- _Problem to work on_:
Exactly reproduce the line containing "Click the checkmark" together with every line after it, through the end of the entries, and give nothing more.

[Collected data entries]
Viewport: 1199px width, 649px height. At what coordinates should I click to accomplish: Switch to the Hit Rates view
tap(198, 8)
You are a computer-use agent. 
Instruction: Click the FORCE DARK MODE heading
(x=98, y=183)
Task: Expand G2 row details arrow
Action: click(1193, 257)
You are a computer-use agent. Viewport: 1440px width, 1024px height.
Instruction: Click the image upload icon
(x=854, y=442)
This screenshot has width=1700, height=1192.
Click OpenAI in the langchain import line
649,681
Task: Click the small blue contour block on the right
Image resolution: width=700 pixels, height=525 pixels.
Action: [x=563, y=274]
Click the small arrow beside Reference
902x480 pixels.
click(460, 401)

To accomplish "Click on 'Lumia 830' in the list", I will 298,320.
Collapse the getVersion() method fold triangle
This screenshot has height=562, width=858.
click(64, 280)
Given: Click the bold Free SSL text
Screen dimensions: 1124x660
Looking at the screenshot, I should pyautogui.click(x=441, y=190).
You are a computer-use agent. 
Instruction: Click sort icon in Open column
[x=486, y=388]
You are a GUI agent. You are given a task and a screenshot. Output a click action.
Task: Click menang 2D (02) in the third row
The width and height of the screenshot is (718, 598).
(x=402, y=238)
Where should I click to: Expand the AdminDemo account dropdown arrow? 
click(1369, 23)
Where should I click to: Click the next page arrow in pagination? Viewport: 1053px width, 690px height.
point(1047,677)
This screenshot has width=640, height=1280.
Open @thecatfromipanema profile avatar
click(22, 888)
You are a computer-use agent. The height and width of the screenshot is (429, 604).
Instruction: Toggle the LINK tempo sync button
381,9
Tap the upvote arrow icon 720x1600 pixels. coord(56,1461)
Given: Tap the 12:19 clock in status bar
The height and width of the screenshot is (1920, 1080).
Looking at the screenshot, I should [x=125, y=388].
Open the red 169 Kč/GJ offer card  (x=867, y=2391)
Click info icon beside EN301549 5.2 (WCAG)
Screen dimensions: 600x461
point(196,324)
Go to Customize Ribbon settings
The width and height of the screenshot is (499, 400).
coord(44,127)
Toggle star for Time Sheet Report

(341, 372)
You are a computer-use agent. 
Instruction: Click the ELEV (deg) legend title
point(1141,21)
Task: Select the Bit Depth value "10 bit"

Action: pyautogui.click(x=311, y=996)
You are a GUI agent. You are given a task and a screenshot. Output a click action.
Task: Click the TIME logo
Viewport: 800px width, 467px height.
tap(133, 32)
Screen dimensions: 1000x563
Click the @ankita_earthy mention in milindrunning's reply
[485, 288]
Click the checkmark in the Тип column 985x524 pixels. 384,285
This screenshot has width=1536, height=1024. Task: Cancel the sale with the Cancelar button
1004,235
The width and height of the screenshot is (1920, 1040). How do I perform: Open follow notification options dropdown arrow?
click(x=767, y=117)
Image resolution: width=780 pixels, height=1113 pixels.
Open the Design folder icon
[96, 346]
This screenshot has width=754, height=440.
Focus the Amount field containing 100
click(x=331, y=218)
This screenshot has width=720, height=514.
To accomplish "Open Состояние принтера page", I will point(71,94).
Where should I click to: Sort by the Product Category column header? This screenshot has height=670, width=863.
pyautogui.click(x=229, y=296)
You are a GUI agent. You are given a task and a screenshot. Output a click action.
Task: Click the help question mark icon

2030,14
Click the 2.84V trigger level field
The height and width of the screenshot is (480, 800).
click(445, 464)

- _Answer for this exercise_:
Click the checkmark in the Тип column 985x524 pixels. 384,285
This screenshot has width=1536, height=1024. Task: Cancel the sale with the Cancelar button
1004,235
The width and height of the screenshot is (1920, 1040). How do I perform: Open follow notification options dropdown arrow?
click(x=767, y=117)
Image resolution: width=780 pixels, height=1113 pixels.
Open the Design folder icon
[96, 346]
This screenshot has width=754, height=440.
Focus the Amount field containing 100
click(x=331, y=218)
This screenshot has width=720, height=514.
To accomplish "Open Состояние принтера page", I will point(71,94).
Where should I click to: Sort by the Product Category column header? This screenshot has height=670, width=863.
pyautogui.click(x=229, y=296)
You are a GUI agent. You are given a task and a screenshot. Output a click action.
Task: Click the help question mark icon

2030,14
Click the 2.84V trigger level field
The height and width of the screenshot is (480, 800).
click(445, 464)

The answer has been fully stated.